Nehalem Memory Configuration

Sun is announcing several new Nehalem-based servers today, so do watch out for the news. Among other things, we are also announcing a Sun Rapid Solution for highly scalable storage based on Lustre. I'll blog about it more soon.

Speaking of Nehalem, few days ago I read a nice article giving a nice introductory guide on the different memory configurations for the Xeon 5500, the offical model name for Nehalem. Those who understand the new Nehalem architecture will know that there are performance implications to how you configure the memory.

Here is my summary of the main points:

\* Nehalem supports 3 memory channels per socket, 3 DIMMs per memory channels.

\* All memory channels must be filled with at least 1 DIMM, else there will be a performance hit.

\* Memory speed varies by the number of DIMMs in each channel:
1 DIMM in each memory channel gives the best performance at 1333 MHz
2 DIMMs in any memory channel drops the speed to 1066 MHz
3 DIMMS in any memory channel drops the speed to 800 MHz

\* It is strongly recommended to use a "balanced" configuration - meaning filling up the memory channels in 3s. So it'll be like 3 DIMMS (1 per channel), 6 DIMMS (2 per channel) or 9 DIMMS (everything populated). Unbalanced memory config will reduce bandwidth (by as much as 23%).

\* Use same size DIMMS, else will lose 50-10% memory bandwidth.

\* For Nehalem processors with a QPI speed of 6.4 GT/s and using three 1333 MHz DIMMs (one per memory channel) per socket, expected memory bandwidth is 35 GB/s. For 1066 MHz and 800 MHz, expected about 32 GB/s and 25 GB/s respectively.

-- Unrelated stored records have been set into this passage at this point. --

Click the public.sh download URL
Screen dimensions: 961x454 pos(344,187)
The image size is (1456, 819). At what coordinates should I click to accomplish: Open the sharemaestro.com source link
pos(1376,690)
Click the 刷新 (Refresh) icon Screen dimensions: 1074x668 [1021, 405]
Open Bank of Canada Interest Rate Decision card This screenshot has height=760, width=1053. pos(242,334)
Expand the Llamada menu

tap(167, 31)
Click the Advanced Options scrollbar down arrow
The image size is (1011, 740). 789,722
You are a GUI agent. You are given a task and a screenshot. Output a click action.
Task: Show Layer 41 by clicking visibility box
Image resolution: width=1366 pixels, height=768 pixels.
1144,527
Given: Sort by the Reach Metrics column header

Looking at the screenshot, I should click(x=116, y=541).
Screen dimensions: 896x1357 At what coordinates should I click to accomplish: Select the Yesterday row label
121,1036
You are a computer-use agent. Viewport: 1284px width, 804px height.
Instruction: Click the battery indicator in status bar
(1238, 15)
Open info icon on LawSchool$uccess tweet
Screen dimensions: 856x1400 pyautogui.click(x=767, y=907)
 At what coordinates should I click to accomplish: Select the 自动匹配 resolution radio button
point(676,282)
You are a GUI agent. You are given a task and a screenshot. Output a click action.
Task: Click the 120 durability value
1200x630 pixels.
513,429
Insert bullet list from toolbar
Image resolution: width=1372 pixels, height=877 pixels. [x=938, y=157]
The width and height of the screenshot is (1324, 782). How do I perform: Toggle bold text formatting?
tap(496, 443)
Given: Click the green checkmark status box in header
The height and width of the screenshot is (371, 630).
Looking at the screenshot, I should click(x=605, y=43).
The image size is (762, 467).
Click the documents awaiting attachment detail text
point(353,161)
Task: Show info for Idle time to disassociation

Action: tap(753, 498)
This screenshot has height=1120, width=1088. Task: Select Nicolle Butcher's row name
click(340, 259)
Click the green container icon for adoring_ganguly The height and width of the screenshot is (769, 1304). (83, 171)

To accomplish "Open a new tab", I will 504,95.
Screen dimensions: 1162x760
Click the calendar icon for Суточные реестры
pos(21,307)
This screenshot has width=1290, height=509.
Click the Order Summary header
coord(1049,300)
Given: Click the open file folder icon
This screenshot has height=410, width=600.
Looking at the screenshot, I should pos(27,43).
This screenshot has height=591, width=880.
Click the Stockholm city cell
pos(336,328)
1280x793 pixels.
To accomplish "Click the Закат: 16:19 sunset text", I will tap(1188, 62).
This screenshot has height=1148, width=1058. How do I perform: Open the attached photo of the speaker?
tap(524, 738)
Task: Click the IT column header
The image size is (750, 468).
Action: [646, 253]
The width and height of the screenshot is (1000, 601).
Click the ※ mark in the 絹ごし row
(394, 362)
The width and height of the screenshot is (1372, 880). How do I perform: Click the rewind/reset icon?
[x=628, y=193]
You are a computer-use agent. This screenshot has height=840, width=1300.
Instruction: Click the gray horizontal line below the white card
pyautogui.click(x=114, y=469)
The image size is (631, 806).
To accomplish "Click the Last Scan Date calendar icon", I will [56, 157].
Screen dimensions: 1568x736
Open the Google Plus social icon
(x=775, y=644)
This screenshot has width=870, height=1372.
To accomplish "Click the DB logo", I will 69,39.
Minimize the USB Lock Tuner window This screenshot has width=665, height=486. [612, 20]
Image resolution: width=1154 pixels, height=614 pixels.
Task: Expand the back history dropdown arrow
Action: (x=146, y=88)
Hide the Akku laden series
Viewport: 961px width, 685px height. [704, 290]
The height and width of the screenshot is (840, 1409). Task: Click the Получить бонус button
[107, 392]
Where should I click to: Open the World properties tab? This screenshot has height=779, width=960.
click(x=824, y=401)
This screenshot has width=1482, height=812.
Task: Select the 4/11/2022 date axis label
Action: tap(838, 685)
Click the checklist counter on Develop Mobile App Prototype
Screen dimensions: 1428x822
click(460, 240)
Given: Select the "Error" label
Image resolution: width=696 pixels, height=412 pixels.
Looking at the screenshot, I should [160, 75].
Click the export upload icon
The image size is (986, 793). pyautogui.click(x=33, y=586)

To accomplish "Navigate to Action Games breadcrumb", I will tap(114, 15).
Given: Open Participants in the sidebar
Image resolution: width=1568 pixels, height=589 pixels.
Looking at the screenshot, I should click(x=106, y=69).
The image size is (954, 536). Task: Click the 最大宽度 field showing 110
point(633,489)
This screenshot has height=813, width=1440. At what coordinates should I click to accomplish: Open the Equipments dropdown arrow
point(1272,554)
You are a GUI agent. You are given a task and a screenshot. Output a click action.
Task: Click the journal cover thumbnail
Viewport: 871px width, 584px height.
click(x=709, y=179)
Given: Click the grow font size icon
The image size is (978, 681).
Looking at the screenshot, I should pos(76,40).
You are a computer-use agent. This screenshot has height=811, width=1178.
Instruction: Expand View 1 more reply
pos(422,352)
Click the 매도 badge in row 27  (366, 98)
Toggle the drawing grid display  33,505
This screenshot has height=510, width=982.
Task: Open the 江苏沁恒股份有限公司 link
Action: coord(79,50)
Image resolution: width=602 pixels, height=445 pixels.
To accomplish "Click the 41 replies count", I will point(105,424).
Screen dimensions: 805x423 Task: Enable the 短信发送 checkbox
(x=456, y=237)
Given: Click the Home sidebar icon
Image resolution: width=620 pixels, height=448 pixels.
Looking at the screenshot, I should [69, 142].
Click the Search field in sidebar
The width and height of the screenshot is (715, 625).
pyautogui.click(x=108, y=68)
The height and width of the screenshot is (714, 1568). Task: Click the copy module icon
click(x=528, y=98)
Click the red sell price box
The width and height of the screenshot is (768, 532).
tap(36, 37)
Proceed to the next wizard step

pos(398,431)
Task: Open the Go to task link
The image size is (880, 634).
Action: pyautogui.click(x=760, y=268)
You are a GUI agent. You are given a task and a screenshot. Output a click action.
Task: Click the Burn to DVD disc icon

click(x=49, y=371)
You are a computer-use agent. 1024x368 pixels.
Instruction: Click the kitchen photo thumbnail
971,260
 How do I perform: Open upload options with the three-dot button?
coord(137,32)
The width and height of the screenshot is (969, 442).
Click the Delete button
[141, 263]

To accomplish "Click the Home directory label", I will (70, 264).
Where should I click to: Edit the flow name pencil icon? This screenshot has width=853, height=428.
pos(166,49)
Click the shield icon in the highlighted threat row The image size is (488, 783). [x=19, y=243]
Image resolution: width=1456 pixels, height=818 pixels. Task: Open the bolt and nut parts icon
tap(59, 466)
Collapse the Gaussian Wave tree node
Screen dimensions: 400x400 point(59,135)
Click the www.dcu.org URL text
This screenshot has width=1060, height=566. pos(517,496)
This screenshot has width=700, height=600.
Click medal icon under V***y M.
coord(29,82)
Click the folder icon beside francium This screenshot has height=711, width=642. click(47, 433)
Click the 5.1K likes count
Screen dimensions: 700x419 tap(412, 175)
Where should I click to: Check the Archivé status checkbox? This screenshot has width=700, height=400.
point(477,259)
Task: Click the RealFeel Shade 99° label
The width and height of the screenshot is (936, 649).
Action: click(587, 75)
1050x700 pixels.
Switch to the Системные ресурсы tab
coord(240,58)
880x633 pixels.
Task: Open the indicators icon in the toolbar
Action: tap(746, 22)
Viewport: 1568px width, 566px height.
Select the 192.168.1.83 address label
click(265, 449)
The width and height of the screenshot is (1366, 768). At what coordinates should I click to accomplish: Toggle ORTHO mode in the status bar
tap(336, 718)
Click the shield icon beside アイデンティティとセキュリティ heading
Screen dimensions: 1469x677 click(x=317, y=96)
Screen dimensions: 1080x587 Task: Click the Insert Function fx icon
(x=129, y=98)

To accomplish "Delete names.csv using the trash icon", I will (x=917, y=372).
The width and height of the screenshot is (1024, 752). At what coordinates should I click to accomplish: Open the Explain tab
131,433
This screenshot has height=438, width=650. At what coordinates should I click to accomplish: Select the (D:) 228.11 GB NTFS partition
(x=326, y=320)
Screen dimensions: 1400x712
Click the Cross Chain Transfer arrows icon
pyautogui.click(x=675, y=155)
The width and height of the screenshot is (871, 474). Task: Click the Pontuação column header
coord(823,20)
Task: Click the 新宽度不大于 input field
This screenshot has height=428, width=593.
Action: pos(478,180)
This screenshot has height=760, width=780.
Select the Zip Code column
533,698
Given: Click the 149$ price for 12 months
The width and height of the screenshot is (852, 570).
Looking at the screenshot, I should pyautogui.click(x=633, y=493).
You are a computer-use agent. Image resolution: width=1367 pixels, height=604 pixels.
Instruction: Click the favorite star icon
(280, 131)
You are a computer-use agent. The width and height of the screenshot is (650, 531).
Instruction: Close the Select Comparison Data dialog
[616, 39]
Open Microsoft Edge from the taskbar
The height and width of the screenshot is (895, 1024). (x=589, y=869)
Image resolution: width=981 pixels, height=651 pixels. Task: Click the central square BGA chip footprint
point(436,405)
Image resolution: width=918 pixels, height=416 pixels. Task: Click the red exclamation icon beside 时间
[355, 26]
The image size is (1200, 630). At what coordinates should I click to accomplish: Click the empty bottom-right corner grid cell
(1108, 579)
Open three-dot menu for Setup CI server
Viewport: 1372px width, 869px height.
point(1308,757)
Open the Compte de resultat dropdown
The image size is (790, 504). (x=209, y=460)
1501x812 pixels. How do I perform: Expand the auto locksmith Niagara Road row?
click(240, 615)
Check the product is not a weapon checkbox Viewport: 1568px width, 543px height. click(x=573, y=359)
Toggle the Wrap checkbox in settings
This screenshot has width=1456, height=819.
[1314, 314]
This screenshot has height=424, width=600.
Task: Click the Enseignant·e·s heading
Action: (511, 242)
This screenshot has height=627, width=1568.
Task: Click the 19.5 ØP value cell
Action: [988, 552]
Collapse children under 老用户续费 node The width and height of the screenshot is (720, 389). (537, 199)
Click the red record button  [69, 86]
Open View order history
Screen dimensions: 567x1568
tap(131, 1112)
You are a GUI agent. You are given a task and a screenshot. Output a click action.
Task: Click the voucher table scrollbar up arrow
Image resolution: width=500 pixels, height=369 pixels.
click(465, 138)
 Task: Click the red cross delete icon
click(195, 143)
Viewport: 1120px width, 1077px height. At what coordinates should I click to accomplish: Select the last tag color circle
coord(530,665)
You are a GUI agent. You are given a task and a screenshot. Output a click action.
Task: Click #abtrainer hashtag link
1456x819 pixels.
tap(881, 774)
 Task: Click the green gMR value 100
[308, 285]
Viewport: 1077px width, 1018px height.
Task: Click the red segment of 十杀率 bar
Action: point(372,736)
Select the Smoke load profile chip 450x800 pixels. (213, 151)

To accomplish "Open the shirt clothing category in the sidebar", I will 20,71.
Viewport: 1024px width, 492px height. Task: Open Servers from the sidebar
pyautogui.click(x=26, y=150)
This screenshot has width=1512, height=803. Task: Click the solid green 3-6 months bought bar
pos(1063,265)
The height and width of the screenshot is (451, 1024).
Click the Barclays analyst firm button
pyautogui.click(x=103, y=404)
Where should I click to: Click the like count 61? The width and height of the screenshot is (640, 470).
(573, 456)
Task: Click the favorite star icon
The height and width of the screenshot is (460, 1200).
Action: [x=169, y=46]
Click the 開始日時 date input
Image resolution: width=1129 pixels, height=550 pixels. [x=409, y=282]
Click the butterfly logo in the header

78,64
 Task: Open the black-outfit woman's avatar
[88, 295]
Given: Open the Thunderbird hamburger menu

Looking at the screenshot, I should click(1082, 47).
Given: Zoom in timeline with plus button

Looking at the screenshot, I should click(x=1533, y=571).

If you are totally new to Nehalem, have no idea about the new memory design and what is QPI or Turbo Boost, this other article might be useful for you.

Tuesday Mar 24, 2009

New SGE screencasts

I just scanned through the SGE user community mailing list and saw a postings of two new SGE related screencast that I thought that I'll share in this blog entry. The first is a video by Lubomir Petrik
demonstrating the new GUI installer from the latest SGE 6.2u2 version. You can see the screencast at his blog.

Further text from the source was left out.